Problem to solve:
Reproduce the whole of the data exactly.

Data in this exercise below:

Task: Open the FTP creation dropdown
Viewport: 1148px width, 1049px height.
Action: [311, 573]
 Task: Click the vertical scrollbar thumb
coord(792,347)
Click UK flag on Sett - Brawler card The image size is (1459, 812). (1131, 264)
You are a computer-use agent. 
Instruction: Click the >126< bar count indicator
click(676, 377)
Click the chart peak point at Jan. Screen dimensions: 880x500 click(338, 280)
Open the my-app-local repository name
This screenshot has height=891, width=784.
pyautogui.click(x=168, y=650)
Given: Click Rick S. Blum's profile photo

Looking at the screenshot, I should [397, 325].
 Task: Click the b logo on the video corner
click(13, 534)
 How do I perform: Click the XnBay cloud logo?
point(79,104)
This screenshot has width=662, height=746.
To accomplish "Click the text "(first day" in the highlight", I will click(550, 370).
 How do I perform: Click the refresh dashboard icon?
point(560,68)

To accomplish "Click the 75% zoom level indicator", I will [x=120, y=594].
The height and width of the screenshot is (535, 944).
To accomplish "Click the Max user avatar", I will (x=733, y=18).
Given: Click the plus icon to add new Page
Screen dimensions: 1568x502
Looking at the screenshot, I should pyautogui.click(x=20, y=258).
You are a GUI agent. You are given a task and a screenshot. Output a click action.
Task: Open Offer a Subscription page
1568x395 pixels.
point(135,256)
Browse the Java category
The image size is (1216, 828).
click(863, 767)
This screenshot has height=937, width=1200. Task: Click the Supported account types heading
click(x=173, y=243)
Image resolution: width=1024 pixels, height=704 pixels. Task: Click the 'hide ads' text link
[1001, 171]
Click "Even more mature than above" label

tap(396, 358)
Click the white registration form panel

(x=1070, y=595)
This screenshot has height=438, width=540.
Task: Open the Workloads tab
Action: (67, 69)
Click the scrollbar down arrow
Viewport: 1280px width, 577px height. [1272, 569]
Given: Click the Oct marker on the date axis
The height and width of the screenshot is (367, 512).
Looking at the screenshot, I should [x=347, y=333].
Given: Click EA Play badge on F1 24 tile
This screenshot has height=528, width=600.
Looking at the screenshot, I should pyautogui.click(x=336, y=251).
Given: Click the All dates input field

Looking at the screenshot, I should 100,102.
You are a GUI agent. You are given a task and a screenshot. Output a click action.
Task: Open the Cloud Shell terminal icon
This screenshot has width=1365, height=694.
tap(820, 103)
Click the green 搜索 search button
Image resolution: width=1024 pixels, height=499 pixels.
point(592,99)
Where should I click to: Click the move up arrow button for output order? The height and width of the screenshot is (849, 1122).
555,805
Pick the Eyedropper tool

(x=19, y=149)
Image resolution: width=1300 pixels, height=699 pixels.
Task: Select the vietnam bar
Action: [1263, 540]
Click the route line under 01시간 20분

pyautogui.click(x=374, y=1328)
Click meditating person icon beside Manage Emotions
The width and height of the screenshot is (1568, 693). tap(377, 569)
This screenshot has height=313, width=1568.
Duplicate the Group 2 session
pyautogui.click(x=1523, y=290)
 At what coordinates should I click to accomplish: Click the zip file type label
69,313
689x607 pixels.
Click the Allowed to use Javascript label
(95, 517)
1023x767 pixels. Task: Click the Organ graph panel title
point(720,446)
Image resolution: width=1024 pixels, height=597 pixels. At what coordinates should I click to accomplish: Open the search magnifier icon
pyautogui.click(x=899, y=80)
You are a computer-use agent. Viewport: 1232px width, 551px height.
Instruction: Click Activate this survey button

End of Data in this exercise.

Answer to this task:
Task: Open the FTP creation dropdown
Viewport: 1148px width, 1049px height.
Action: [311, 573]
 Task: Click the vertical scrollbar thumb
coord(792,347)
Click UK flag on Sett - Brawler card The image size is (1459, 812). (1131, 264)
You are a computer-use agent. 
Instruction: Click the >126< bar count indicator
click(676, 377)
Click the chart peak point at Jan. Screen dimensions: 880x500 click(338, 280)
Open the my-app-local repository name
This screenshot has height=891, width=784.
pyautogui.click(x=168, y=650)
Given: Click Rick S. Blum's profile photo

Looking at the screenshot, I should [397, 325].
 Task: Click the b logo on the video corner
click(13, 534)
 How do I perform: Click the XnBay cloud logo?
point(79,104)
This screenshot has width=662, height=746.
To accomplish "Click the text "(first day" in the highlight", I will click(550, 370).
 How do I perform: Click the refresh dashboard icon?
point(560,68)

To accomplish "Click the 75% zoom level indicator", I will [x=120, y=594].
The height and width of the screenshot is (535, 944).
To accomplish "Click the Max user avatar", I will (x=733, y=18).
Given: Click the plus icon to add new Page
Screen dimensions: 1568x502
Looking at the screenshot, I should pyautogui.click(x=20, y=258).
You are a GUI agent. You are given a task and a screenshot. Output a click action.
Task: Open Offer a Subscription page
1568x395 pixels.
point(135,256)
Browse the Java category
The image size is (1216, 828).
click(863, 767)
This screenshot has height=937, width=1200. Task: Click the Supported account types heading
click(x=173, y=243)
Image resolution: width=1024 pixels, height=704 pixels. Task: Click the 'hide ads' text link
[1001, 171]
Click "Even more mature than above" label

tap(396, 358)
Click the white registration form panel

(x=1070, y=595)
This screenshot has height=438, width=540.
Task: Open the Workloads tab
Action: (67, 69)
Click the scrollbar down arrow
Viewport: 1280px width, 577px height. [1272, 569]
Given: Click the Oct marker on the date axis
The height and width of the screenshot is (367, 512).
Looking at the screenshot, I should [x=347, y=333].
Given: Click EA Play badge on F1 24 tile
This screenshot has height=528, width=600.
Looking at the screenshot, I should pyautogui.click(x=336, y=251).
Given: Click the All dates input field

Looking at the screenshot, I should 100,102.
You are a GUI agent. You are given a task and a screenshot. Output a click action.
Task: Open the Cloud Shell terminal icon
This screenshot has width=1365, height=694.
tap(820, 103)
Click the green 搜索 search button
Image resolution: width=1024 pixels, height=499 pixels.
point(592,99)
Where should I click to: Click the move up arrow button for output order? The height and width of the screenshot is (849, 1122).
555,805
Pick the Eyedropper tool

(x=19, y=149)
Image resolution: width=1300 pixels, height=699 pixels.
Task: Select the vietnam bar
Action: [1263, 540]
Click the route line under 01시간 20분

pyautogui.click(x=374, y=1328)
Click meditating person icon beside Manage Emotions
The width and height of the screenshot is (1568, 693). tap(377, 569)
This screenshot has height=313, width=1568.
Duplicate the Group 2 session
pyautogui.click(x=1523, y=290)
 At what coordinates should I click to accomplish: Click the zip file type label
69,313
689x607 pixels.
Click the Allowed to use Javascript label
(95, 517)
1023x767 pixels. Task: Click the Organ graph panel title
point(720,446)
Image resolution: width=1024 pixels, height=597 pixels. At what coordinates should I click to accomplish: Open the search magnifier icon
pyautogui.click(x=899, y=80)
You are a computer-use agent. Viewport: 1232px width, 551px height.
Instruction: Click Activate this survey button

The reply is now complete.